3-Pyrrolylethylamine

Clinical data
- Other names: 3-NEA; 2-(1H-Pyrrol-3-yl)ethylamine; 3-(2-Aminoethyl)pyrrole

Identifiers
- IUPAC name 2-(1H-pyrrol-3-yl)ethanamine;
- CAS Number: 73625-10-2 73625-09-9;
- PubChem CID: 13437354;
- ChemSpider: 14562434;

Chemical and physical data
- Formula: C_{6}H_{10}N_{2}
- Molar mass: 110.160 g·mol^{−1}
- 3D model (JSmol): Interactive image;
- SMILES C1=CNC=C1CCN;
- InChI InChI=1S/C6H10N2/c7-3-1-6-2-4-8-5-6/h2,4-5,8H,1,3,7H2; Key:ZBJSHMBQYSDTGK-UHFFFAOYSA-N;

= 3-Pyrrolylethylamine =

3-Pyrrolylethylamine (3-NEA or 2-(1H-pyrrol-3-yl)ethylamine) is a chemical compound of the arylalkylamine family. It can be thought of as the analogue of tryptamine (2-indolylethylamine) in which the benzene component of the indole ring has been removed, leaving only a pyrrole ring.

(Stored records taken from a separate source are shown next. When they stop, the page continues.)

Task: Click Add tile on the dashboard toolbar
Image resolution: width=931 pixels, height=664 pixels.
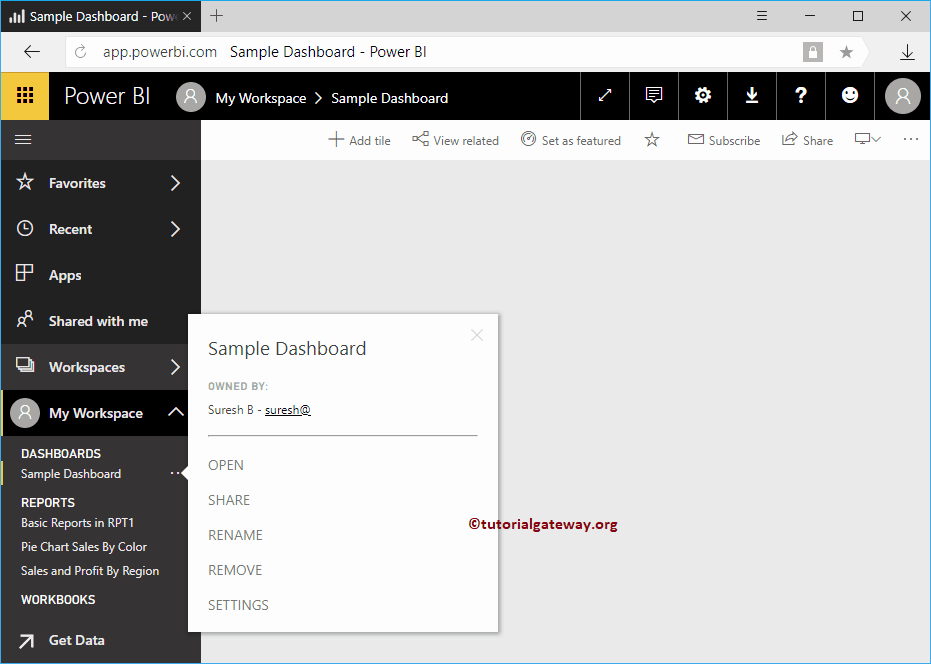Action: [358, 140]
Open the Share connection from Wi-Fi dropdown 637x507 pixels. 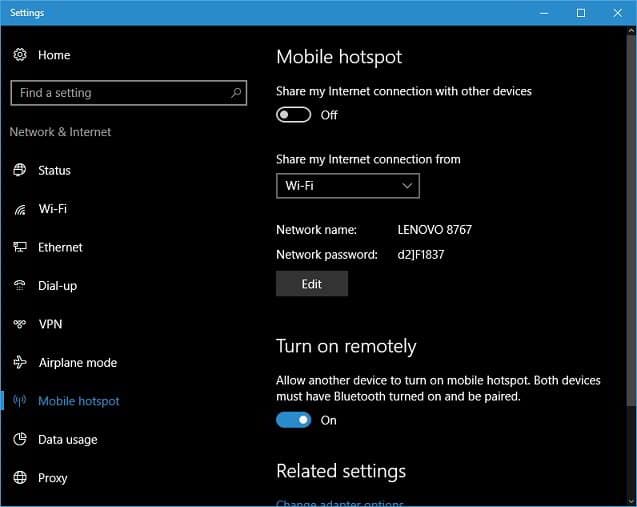[x=347, y=186]
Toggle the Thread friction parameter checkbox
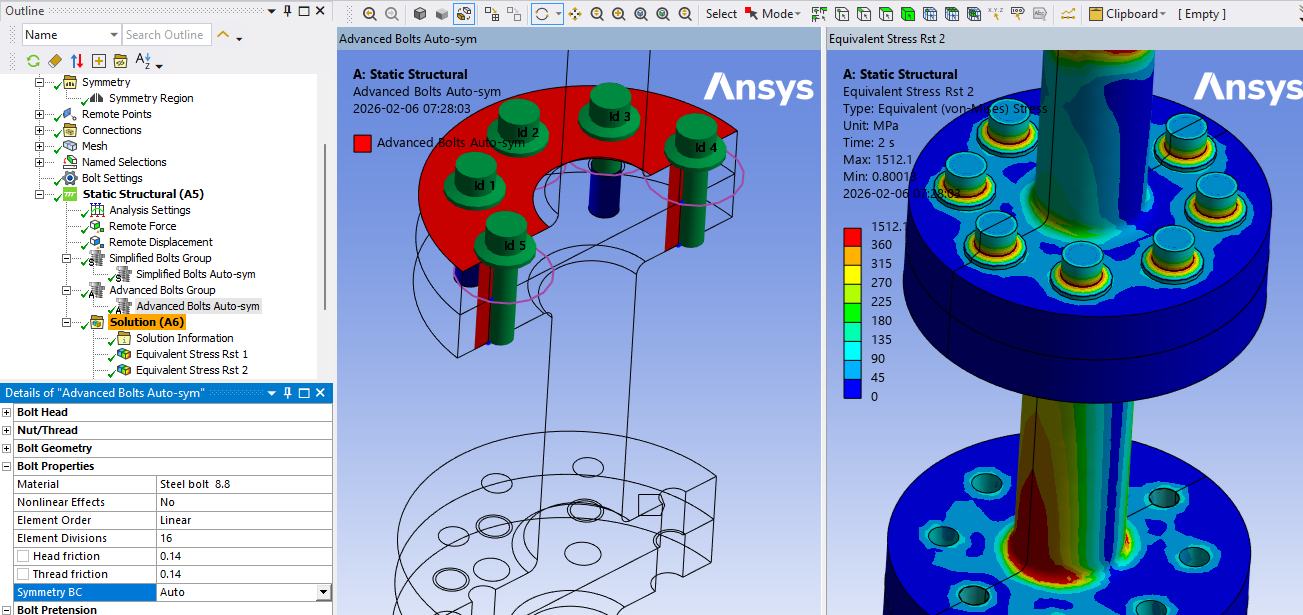The image size is (1303, 615). (x=23, y=574)
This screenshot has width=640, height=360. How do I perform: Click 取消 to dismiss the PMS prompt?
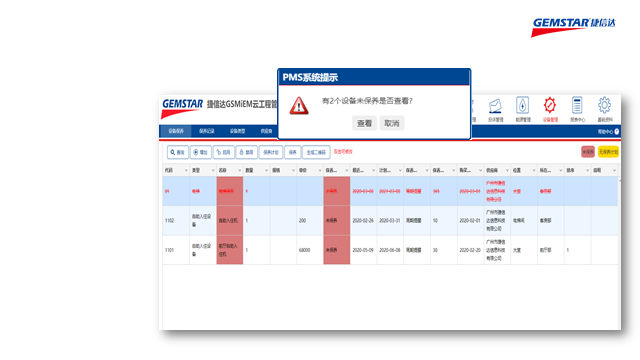click(392, 123)
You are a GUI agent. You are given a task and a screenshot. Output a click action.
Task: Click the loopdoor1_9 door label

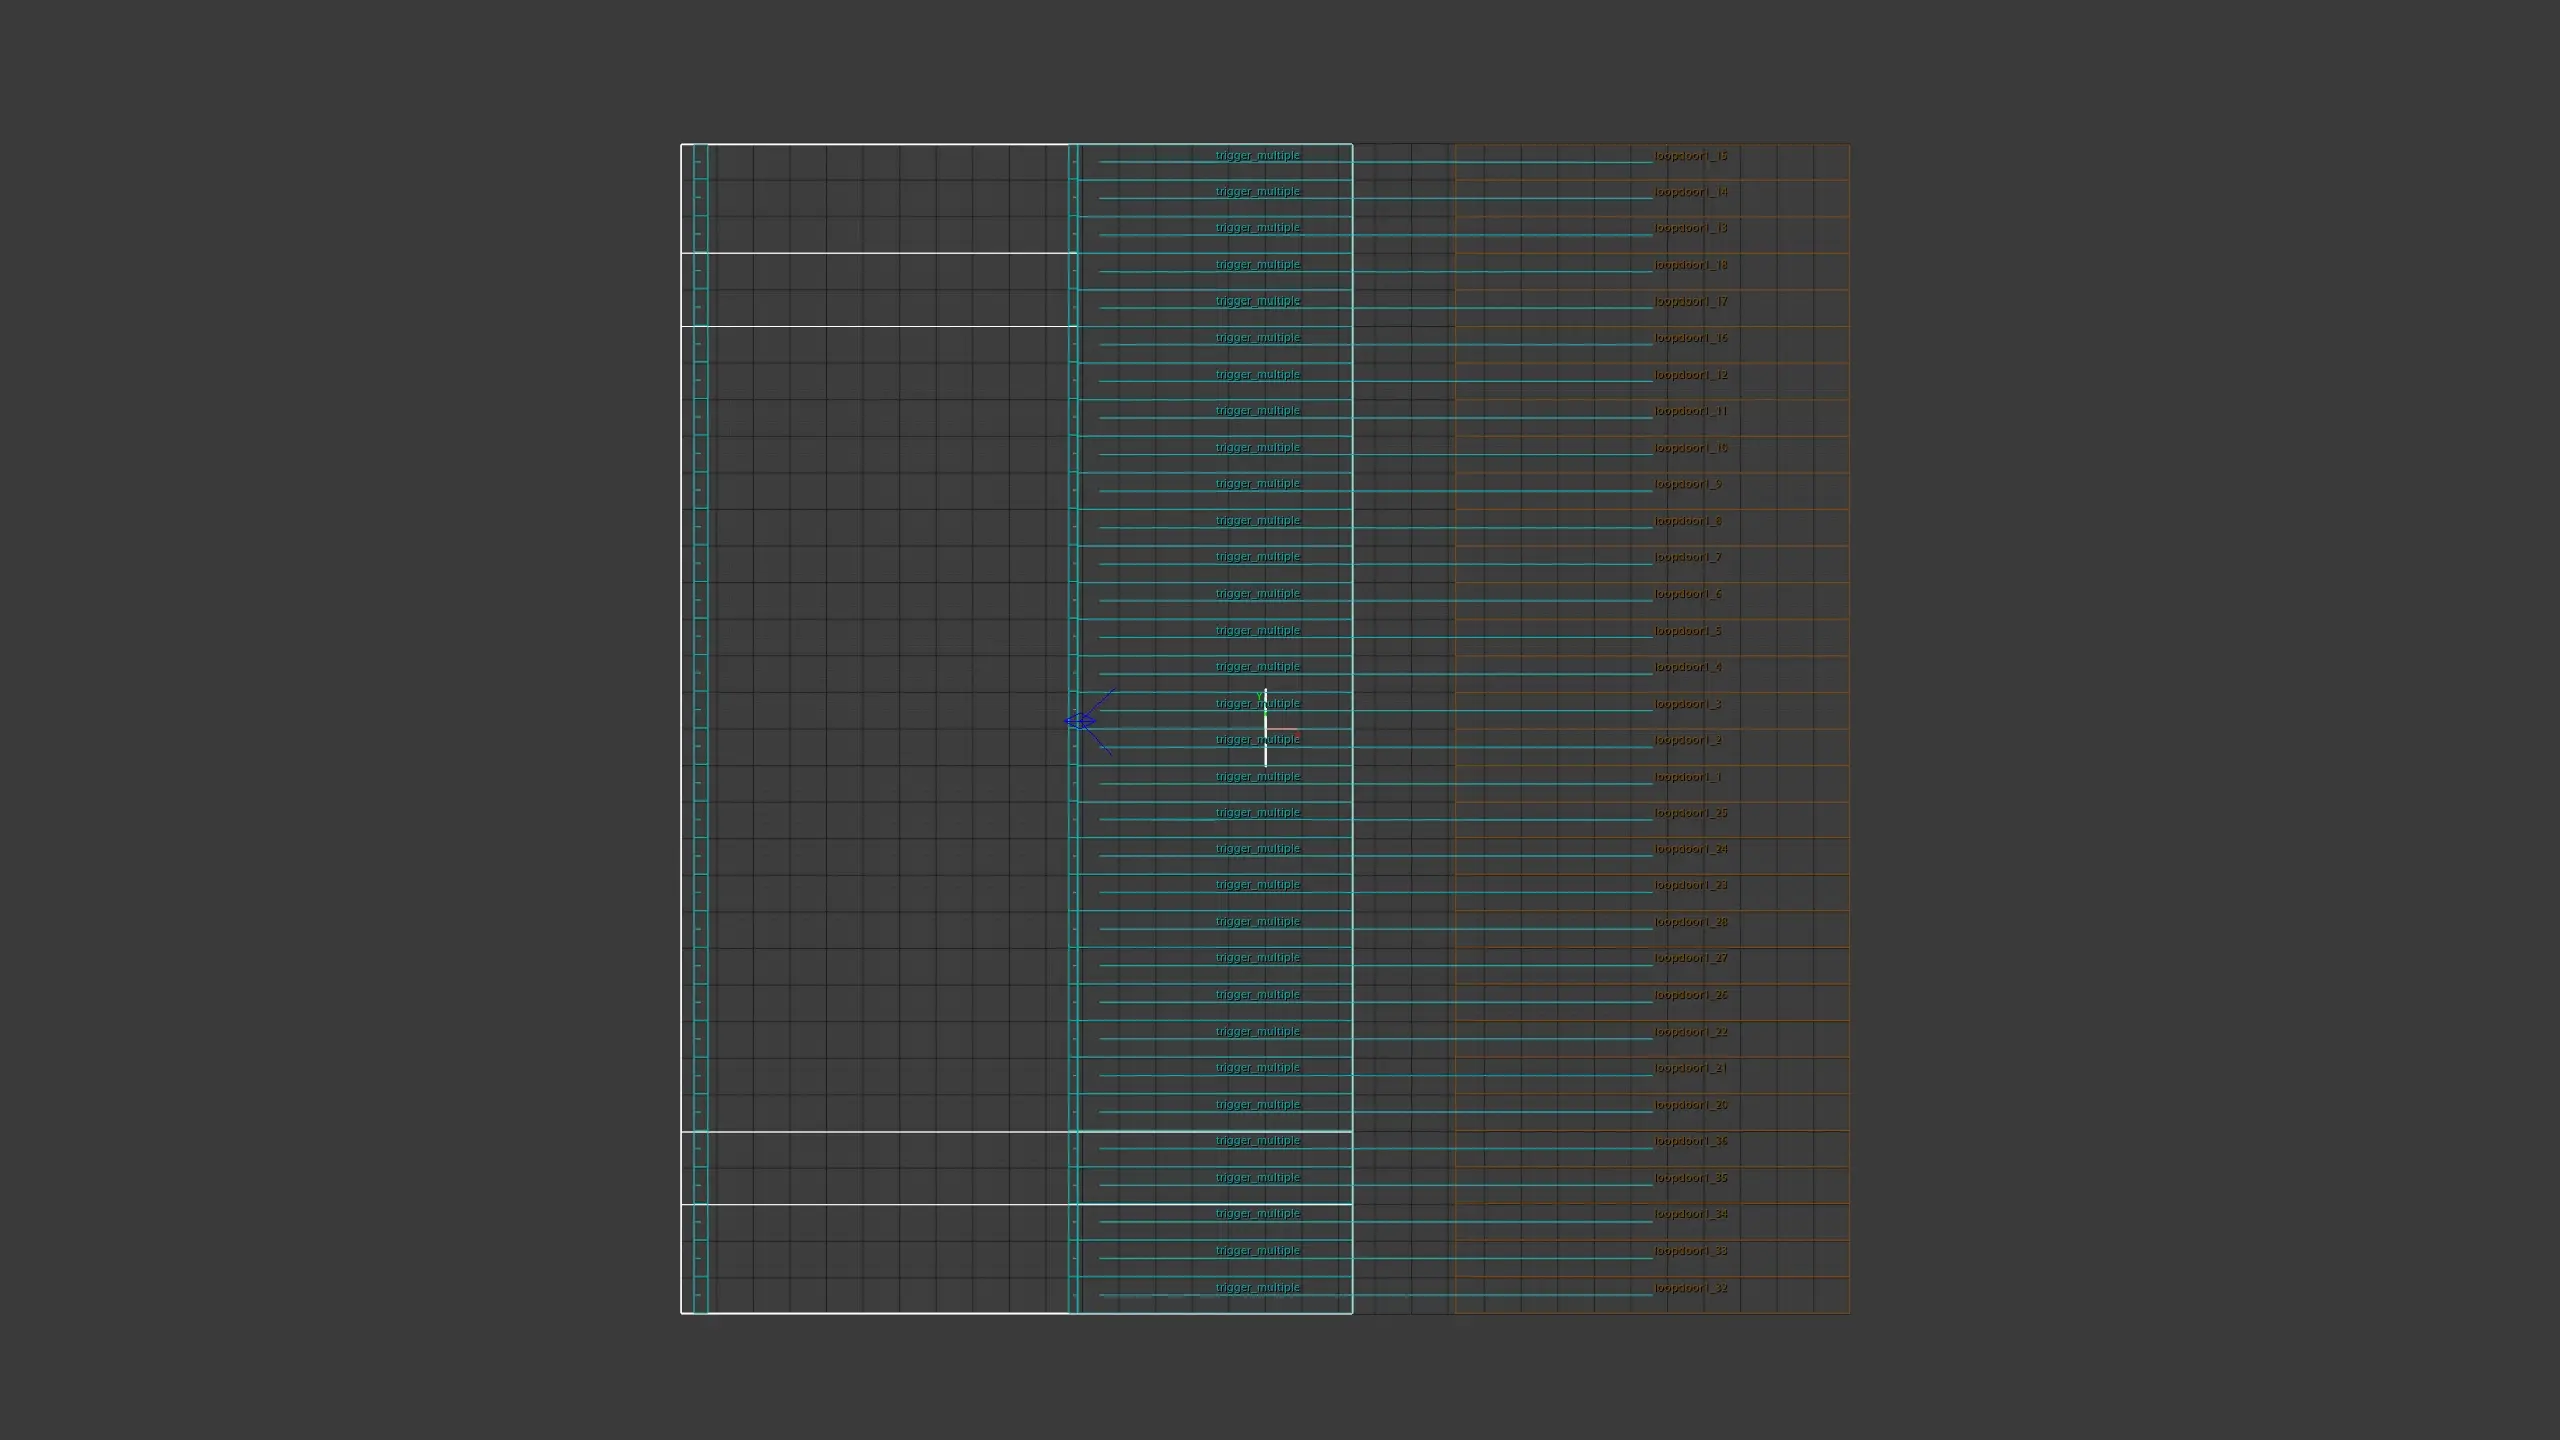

The compound is also related to other arylalkylamines as well as trace amines including phenethylamine (2-phenylethylamine), 2-furylethylamine, thiopropamine (1-(2-thienyl)-2-aminopropane), and isocyclamine (cyclopentanylaminopropane), among others. Many of these compounds are monoamine releasing agents and/or reuptake inhibitors.

3-NEA was first described in the scientific literature by 1965.